■ Problem 1:
Answer these questions from the piece on pregnancy weight gain:
(a) Which journal published the paper?
(b) How many women did the study capture?
(c) Compared with mothers gaining 17-22 pounds, how much more likely were those gaining more than 53 pounds to have a high-birth-weight baby?
■ Problem 2:
Edit the piece on pregnancy weight gain, starting with "It's probably time" and going on through "likely to do so.", replacing "mothers" with "women".
■ Problem 3:
According to the piece on pregnancy weight gain, why should the study's results be taken seriously even though they don't sound like much?

═════ Text under study

When I practiced more traditional family medicine and saw my pregnant patients many rationalized rapid and extreme weight gains as a rite of pregnancy and not a worry because after all, they were "eating for two".
It's probably time to rethink those attitudes.
Last week a paper was published in the Lancet which looked at a within family comparison of pregnancy weight gain and baby birth weight.
The study was rather enormous in scope capturing 513,501 women and their 1,164,750 children. The findings were pretty straightforward too - babies of women who gained more than 50lbs during their pregnancies were roughly 1/3lb heavier at birth than those of women who gained between 17-22lbs.
Moreover, compared to those gaining 17-22 pounds, the bigger gaining mothers were 1.7 times more likely to have a high-birth-weight baby, and those gaining more than 53 pounds were 2.3 times more likely to do so.
Doesn't sound like much, but there are some other things to keep in mind when considering the results.
Excessive pregnancy related weight gain is a very real driver of sustained maternal obesity, and bigger babies have been shown to be at greater risk of becoming obese adults.

══════════
═════ Provided material

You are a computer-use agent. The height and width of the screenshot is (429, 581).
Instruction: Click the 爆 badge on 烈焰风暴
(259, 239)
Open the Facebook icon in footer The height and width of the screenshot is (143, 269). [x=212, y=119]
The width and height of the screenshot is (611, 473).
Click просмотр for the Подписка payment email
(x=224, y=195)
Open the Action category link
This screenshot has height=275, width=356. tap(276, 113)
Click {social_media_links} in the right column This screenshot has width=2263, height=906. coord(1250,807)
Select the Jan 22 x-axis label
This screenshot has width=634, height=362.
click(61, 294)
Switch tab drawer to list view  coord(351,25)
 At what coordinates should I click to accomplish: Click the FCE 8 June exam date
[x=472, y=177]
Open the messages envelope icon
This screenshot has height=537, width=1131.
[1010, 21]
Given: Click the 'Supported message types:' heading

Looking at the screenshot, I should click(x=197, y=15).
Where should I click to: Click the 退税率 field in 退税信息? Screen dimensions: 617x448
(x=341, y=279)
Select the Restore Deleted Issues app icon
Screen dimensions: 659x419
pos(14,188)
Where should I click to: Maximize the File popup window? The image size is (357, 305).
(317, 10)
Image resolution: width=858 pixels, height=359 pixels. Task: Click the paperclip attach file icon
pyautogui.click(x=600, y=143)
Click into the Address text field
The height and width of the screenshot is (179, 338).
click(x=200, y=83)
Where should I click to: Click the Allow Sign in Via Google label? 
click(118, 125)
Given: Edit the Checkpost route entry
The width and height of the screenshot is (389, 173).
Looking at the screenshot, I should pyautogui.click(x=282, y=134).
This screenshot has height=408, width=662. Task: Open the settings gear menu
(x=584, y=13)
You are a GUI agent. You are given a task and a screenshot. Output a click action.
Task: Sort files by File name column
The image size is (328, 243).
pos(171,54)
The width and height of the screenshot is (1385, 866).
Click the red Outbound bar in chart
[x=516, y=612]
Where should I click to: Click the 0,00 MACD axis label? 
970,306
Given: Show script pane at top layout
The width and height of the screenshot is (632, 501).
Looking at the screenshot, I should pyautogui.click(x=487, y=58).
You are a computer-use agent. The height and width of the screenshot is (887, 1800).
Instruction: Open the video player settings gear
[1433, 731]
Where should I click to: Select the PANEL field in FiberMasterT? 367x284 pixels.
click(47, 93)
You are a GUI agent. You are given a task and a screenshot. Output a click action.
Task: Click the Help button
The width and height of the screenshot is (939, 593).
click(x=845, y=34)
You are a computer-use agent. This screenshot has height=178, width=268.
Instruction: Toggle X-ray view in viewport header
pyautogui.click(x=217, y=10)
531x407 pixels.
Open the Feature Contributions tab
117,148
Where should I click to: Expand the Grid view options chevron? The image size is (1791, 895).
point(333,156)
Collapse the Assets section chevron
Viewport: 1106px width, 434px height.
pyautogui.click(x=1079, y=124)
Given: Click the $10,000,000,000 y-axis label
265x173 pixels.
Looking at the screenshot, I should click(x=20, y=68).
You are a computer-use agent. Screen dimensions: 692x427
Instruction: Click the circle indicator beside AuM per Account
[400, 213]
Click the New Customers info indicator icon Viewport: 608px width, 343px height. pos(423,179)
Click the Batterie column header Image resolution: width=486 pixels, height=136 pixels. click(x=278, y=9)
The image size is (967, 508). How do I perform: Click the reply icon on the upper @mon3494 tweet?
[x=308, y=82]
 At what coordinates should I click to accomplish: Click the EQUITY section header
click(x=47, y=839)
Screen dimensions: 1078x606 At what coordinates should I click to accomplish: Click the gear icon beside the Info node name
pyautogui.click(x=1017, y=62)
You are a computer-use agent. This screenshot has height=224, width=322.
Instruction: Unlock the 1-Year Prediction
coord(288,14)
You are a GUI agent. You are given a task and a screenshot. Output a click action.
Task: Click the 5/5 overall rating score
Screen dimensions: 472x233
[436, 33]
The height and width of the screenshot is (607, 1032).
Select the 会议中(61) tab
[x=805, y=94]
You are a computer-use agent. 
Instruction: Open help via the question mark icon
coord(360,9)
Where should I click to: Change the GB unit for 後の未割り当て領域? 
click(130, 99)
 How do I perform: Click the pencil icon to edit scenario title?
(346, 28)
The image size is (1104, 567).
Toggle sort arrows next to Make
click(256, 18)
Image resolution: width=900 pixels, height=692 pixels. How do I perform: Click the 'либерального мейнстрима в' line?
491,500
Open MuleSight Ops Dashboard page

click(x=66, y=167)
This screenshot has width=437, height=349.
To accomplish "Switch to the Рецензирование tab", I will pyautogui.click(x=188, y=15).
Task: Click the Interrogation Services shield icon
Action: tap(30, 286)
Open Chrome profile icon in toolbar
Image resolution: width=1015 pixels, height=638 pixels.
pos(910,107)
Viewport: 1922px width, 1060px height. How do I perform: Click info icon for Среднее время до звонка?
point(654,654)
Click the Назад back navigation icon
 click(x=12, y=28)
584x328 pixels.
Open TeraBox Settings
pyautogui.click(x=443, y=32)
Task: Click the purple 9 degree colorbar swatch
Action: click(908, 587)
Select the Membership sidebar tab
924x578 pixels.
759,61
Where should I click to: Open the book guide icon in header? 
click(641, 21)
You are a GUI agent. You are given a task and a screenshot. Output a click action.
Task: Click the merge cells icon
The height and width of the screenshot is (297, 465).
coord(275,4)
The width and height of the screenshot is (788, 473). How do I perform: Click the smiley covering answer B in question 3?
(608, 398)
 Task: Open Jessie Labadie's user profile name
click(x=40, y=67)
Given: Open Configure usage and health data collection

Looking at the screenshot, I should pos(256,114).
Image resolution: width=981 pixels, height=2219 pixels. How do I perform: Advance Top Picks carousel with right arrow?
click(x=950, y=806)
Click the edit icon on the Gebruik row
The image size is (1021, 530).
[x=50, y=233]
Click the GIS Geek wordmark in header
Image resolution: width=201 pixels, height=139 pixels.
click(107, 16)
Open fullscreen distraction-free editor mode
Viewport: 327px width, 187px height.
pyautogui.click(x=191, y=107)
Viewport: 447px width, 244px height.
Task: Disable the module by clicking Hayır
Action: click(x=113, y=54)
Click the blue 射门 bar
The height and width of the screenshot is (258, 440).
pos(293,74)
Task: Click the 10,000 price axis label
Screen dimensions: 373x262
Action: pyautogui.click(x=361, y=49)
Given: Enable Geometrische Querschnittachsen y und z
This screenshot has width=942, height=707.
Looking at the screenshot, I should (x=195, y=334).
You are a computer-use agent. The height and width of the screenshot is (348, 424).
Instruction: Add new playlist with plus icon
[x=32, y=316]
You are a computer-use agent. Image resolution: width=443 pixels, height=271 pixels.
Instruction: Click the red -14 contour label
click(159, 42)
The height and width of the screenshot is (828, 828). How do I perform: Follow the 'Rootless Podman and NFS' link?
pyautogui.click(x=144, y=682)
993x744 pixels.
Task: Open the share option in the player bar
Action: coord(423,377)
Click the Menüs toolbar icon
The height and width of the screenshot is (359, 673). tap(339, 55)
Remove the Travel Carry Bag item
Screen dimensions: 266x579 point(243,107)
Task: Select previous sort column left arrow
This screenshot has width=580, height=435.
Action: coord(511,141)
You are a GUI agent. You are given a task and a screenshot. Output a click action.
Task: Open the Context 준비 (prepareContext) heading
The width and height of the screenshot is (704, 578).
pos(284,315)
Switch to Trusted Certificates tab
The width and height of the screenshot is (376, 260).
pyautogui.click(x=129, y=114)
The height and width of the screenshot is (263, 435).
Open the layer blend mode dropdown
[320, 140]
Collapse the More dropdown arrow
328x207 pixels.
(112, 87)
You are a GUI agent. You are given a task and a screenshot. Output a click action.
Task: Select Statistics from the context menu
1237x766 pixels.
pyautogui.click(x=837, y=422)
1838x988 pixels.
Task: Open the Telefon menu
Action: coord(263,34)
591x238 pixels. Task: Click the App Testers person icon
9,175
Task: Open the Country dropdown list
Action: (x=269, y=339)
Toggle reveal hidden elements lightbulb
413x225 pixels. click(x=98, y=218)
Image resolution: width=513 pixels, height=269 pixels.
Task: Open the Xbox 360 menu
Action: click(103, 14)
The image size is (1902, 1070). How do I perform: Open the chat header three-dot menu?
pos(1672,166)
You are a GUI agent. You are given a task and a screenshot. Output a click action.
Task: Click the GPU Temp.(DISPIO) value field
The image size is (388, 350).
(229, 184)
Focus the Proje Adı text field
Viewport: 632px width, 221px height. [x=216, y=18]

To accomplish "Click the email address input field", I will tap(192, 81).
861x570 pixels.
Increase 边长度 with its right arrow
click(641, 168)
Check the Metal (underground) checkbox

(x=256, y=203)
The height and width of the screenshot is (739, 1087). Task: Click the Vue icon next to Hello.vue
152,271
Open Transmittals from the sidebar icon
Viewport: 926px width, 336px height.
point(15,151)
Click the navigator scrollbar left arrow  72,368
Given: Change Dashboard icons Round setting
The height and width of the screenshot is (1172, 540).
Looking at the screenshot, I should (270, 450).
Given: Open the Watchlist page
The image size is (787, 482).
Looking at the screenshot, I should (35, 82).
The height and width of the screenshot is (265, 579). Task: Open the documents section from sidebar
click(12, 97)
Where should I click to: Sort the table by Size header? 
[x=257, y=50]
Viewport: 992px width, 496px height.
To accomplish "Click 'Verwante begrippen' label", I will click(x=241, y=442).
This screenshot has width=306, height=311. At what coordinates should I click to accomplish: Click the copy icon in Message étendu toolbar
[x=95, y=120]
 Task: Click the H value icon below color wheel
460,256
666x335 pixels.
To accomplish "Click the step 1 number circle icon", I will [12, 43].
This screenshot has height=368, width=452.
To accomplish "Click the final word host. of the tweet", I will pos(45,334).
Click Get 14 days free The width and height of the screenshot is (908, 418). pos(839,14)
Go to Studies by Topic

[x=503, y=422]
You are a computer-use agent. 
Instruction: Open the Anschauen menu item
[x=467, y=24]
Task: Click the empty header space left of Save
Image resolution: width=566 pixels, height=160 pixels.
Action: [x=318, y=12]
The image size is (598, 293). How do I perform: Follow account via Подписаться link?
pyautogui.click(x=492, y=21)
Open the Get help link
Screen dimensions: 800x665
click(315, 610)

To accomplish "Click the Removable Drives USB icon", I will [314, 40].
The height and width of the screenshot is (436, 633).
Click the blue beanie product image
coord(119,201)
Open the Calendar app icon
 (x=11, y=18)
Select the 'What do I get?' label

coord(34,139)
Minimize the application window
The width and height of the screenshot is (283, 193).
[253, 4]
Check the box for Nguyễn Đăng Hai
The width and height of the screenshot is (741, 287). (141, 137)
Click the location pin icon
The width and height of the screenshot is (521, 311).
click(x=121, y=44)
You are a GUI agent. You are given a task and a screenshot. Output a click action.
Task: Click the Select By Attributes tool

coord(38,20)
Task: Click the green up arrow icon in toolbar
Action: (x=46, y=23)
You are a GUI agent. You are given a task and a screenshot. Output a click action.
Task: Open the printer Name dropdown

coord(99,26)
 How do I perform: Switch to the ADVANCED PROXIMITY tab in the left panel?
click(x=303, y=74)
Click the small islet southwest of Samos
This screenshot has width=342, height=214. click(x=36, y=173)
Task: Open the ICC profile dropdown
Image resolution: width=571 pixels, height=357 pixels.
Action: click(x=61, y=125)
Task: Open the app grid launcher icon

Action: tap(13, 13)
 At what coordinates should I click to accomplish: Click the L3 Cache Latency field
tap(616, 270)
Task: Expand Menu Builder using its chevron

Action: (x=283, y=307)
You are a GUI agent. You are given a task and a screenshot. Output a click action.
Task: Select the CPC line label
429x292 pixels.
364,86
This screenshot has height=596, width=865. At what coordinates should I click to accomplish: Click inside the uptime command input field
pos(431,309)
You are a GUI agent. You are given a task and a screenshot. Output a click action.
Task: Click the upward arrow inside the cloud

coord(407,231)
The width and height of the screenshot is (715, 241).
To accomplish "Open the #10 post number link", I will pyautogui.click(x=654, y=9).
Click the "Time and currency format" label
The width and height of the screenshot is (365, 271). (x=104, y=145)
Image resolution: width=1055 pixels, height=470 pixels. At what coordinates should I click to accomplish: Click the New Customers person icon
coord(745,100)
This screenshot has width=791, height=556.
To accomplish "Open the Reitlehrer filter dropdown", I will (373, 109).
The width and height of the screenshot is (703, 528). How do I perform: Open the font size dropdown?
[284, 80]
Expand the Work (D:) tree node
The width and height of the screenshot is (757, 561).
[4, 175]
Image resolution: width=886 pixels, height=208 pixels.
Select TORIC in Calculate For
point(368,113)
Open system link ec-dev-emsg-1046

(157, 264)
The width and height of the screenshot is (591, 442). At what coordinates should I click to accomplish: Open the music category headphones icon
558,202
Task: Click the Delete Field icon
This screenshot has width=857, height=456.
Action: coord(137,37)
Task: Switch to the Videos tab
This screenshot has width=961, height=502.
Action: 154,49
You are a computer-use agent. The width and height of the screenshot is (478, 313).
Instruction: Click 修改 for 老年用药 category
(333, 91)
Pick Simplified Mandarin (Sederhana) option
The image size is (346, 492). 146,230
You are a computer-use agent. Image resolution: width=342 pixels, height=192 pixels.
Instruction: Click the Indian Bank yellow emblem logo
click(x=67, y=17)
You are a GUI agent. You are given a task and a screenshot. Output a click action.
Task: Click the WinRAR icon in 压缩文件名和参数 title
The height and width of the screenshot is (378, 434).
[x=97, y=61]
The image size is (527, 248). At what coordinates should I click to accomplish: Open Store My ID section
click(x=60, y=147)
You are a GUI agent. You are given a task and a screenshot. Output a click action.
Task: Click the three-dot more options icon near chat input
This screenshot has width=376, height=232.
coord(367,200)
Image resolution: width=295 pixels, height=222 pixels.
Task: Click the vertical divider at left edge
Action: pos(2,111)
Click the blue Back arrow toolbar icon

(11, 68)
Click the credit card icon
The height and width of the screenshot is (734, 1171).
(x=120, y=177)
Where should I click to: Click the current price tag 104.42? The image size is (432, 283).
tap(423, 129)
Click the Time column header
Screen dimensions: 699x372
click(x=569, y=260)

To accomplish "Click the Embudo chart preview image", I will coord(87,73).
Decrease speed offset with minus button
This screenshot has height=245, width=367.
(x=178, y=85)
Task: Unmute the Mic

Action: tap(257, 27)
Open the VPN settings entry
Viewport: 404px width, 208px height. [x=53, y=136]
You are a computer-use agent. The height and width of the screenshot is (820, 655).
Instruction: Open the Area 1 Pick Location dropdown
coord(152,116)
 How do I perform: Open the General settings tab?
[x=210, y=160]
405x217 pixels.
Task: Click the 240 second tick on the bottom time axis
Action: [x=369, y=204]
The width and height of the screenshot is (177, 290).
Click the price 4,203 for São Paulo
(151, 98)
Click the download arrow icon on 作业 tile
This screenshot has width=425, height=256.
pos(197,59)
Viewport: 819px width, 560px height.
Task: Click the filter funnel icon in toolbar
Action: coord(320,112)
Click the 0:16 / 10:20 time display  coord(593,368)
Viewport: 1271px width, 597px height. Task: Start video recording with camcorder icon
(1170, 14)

══════════

■ Written reply 1:
(a) The Lancet
(b) 513,501
(c) 2.3 times more likely

■ Written reply 2:
It's probably time to rethink those attitudes.
Last week a paper was published in the Lancet which looked at a within family comparison of pregnancy weight gain and baby birth weight.
The study was rather enormous in scope capturing 513,501 women and their 1,164,750 children. The findings were pretty straightforward too - babies of women who gained more than 50lbs during their pregnancies were roughly 1/3lb heavier at birth than those of women who gained between 17-22lbs.
Moreover, compared to those gaining 17-22 pounds, the bigger gaining women were 1.7 times more likely to have a high-birth-weight baby, and those gaining more than 53 pounds were 2.3 times more likely to do so.

■ Written reply 3:
Excessive weight gain during pregnancy is a very real driver of sustained maternal obesity. Bigger babies have also been shown to be at greater risk of becoming obese adults.